Mme Girague s’assit sur le bord de sa chaise longue, tordit ses cheveux, qu’elle releva sur sa tête avec un peigne d’or, et attendit les yeux fixés vers la porte. Le cœur lui battait bien fort.

Elle s’attendait à voir entrer un jeune homme dont elle connaissait bien les traits; elle les avait souvent regardés dans le tiroir où Numa avait enfermé les portraits de son neveu à tous les âges. Si c’était lui, serait-elle de force à lutter contre un retour d’affection du vieillard?

La portière se souleva de nouveau... et Mme Girague respira. Cet homme aux cheveux grisonnants, au teint hâlé et tanné par l’air de la mer, n’était pas Georges Samarsolles. Elle lui indiqua un fauteuil.

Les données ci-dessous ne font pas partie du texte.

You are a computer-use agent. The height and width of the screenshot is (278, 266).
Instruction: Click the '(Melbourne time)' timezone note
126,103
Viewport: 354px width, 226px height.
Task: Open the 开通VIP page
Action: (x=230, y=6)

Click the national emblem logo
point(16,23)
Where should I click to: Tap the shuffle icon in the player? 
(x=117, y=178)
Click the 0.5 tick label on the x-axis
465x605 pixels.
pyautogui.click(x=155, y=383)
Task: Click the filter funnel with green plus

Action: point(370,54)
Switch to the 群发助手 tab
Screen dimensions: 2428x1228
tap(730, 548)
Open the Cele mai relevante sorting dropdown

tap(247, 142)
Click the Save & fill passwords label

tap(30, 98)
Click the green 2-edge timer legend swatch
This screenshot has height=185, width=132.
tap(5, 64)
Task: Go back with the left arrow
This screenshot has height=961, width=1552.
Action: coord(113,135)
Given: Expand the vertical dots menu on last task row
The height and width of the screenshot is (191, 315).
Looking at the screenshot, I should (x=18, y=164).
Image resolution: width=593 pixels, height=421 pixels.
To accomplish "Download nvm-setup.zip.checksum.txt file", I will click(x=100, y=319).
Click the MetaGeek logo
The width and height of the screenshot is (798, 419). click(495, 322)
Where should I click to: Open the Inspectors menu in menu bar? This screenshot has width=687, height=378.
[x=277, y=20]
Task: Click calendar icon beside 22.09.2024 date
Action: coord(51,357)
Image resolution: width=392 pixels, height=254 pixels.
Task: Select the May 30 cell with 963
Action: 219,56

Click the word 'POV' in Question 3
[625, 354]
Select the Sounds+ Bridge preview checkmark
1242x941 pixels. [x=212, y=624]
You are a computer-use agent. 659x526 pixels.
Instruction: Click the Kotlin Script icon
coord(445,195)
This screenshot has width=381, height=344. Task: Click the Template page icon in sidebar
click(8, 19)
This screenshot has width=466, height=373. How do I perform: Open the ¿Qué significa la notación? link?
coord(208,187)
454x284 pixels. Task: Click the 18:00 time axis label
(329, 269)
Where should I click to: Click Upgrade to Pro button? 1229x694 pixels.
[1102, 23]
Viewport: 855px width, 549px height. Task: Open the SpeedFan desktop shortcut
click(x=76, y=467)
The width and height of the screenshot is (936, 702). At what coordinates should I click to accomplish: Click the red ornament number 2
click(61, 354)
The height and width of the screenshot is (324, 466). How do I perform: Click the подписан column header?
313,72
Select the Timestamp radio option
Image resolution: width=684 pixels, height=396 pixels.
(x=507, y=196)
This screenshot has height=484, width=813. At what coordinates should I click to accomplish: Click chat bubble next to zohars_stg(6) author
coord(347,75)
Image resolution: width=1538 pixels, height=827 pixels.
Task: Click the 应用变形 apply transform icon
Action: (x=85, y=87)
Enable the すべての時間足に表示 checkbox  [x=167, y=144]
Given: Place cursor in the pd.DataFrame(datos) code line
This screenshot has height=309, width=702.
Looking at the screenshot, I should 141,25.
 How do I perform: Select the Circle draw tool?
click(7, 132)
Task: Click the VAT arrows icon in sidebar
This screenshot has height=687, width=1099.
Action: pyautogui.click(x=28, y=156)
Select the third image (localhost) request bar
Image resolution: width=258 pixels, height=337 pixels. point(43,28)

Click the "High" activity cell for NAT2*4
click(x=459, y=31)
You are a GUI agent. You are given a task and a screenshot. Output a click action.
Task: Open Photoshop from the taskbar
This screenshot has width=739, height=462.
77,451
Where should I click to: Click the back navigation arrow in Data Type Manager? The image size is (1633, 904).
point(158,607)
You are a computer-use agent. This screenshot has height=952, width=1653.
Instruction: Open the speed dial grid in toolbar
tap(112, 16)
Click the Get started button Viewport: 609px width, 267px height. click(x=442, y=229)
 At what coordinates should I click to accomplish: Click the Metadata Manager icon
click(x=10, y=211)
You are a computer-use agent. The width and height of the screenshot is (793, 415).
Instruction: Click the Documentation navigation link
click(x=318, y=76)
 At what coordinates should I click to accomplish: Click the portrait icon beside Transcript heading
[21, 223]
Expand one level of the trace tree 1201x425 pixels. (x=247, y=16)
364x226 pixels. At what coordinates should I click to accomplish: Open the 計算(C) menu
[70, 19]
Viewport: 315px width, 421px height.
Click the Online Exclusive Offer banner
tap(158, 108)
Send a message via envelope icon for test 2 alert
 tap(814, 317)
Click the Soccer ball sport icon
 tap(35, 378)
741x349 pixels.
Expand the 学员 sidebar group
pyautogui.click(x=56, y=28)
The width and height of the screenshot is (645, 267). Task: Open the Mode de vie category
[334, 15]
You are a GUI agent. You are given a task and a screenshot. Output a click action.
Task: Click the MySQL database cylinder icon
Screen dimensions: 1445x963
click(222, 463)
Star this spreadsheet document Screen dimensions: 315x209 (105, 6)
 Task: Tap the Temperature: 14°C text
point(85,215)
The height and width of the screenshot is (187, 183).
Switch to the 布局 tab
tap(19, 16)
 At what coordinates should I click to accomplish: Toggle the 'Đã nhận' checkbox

«Asseyez-vous, monsieur, dit-elle froidement, mais poliment. Laissez-nous, Magarido.»

Le capitaine s’assit et tint Hermine debout entre ses genoux. Il cherchait ses premiers mots; car il avait compté s’adresser à un vieil armateur, et non point à une belle dame. Il fallait pourtant bien se décider, et il commença:

«Madame....» Mais Mme Girague l’interrompit.